Return the lines from the one containing "The height and width of the screenshot is (868, 1379)." through the end of the records, copying them exactly as they stand.
--
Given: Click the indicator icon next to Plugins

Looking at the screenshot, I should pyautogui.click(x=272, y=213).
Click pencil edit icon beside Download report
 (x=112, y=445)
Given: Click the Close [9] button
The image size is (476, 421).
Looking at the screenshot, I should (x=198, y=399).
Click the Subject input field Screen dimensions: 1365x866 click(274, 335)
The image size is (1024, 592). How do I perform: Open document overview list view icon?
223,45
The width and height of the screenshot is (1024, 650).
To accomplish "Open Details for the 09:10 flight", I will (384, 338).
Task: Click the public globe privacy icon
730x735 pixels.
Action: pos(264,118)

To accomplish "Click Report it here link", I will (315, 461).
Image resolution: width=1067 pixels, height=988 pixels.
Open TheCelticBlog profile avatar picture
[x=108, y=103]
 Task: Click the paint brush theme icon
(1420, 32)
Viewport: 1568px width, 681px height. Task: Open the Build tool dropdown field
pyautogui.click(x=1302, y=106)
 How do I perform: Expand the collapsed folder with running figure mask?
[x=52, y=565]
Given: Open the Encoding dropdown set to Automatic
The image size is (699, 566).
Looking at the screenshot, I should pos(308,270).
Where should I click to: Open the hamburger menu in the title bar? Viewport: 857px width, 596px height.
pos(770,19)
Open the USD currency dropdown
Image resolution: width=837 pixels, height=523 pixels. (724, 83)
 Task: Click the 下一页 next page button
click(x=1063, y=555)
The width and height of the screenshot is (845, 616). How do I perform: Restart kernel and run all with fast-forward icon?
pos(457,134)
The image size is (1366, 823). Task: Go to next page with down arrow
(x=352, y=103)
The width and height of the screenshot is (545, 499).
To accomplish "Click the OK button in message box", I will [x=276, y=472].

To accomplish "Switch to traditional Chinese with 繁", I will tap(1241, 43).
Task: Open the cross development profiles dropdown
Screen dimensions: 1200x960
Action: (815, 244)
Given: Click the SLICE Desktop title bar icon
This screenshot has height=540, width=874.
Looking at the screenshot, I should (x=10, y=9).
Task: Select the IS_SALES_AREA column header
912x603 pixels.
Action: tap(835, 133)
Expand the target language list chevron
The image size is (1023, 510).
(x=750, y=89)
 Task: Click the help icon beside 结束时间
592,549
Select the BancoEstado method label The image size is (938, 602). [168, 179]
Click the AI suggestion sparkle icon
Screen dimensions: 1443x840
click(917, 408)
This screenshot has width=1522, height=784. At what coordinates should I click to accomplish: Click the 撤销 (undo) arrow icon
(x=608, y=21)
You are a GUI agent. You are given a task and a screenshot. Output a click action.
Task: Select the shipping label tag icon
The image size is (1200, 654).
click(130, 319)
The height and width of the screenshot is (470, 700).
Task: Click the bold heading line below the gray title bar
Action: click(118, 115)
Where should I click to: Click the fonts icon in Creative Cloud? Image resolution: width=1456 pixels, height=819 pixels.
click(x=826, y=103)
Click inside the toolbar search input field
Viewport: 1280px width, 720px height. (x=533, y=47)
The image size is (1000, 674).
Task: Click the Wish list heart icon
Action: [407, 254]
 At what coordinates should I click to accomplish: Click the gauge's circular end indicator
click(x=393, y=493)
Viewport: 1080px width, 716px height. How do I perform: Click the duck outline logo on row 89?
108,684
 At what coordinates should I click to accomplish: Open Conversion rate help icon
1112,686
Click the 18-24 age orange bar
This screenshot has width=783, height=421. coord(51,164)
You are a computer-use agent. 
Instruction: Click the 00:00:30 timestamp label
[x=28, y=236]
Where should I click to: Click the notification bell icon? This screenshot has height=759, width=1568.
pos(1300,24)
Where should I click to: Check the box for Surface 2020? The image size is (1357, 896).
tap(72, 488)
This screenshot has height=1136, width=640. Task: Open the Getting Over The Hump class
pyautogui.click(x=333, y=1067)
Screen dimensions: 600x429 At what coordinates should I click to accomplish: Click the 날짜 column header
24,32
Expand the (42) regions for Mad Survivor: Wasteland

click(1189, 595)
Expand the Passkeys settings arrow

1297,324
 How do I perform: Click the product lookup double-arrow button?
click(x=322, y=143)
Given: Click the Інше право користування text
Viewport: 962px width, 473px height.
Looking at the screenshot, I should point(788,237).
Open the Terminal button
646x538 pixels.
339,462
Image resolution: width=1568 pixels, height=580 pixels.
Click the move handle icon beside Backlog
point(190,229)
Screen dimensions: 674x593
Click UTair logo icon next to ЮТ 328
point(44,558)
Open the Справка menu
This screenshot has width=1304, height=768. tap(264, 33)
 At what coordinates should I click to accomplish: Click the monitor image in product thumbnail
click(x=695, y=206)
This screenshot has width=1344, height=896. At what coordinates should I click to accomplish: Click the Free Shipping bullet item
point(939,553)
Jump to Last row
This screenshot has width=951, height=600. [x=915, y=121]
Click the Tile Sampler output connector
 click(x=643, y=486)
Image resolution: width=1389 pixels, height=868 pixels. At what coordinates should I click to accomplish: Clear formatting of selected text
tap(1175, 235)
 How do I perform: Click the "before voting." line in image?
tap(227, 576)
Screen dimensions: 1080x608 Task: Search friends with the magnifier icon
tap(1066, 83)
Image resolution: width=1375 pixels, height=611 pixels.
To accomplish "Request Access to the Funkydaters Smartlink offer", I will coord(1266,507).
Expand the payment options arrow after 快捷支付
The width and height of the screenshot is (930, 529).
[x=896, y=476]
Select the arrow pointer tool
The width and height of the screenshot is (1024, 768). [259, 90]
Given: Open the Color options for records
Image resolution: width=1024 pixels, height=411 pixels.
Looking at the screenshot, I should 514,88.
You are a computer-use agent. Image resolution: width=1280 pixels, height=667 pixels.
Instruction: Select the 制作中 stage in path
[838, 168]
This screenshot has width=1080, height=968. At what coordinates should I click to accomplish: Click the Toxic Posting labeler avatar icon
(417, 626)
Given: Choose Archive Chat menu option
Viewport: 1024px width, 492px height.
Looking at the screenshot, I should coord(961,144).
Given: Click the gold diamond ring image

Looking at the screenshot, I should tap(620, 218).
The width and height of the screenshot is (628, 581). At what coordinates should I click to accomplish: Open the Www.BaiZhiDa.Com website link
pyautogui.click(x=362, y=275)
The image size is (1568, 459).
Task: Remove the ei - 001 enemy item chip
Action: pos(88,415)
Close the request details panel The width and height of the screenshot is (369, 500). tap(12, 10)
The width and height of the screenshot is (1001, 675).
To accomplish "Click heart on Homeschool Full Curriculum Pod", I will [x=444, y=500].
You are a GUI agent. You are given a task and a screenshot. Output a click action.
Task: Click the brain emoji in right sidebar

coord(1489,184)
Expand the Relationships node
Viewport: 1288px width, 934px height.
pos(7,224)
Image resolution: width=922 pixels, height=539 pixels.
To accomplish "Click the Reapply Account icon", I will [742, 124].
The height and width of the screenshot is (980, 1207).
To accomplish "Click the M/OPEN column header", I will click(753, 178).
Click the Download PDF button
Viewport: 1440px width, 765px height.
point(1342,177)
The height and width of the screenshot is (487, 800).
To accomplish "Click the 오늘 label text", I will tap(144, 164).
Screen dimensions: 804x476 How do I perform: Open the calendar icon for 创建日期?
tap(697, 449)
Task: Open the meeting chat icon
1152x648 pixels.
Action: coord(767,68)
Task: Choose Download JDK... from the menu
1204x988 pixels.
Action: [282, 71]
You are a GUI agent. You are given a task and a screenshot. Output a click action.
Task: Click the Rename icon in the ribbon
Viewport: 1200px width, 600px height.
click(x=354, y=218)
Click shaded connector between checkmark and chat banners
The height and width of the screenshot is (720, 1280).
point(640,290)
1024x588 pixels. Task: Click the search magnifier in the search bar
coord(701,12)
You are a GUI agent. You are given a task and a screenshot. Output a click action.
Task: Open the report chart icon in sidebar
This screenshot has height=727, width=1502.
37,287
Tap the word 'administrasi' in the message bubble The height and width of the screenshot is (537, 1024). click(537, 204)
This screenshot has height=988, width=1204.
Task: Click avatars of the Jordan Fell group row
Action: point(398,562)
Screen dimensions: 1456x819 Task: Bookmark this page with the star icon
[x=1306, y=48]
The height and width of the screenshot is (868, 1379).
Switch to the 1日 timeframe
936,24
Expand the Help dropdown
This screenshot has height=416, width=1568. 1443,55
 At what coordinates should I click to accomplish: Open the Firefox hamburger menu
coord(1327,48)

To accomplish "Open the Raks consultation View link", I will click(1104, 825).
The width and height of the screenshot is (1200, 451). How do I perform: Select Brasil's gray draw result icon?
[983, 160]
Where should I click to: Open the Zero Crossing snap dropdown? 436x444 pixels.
--
## COMPLETE OUTPUT
The height and width of the screenshot is (868, 1379).
Switch to the 1日 timeframe
936,24
Expand the Help dropdown
This screenshot has height=416, width=1568. 1443,55
 At what coordinates should I click to accomplish: Open the Firefox hamburger menu
coord(1327,48)

To accomplish "Open the Raks consultation View link", I will click(1104, 825).
The width and height of the screenshot is (1200, 451). How do I perform: Select Brasil's gray draw result icon?
[983, 160]
Where should I click to: Open the Zero Crossing snap dropdown? 436x444 pixels.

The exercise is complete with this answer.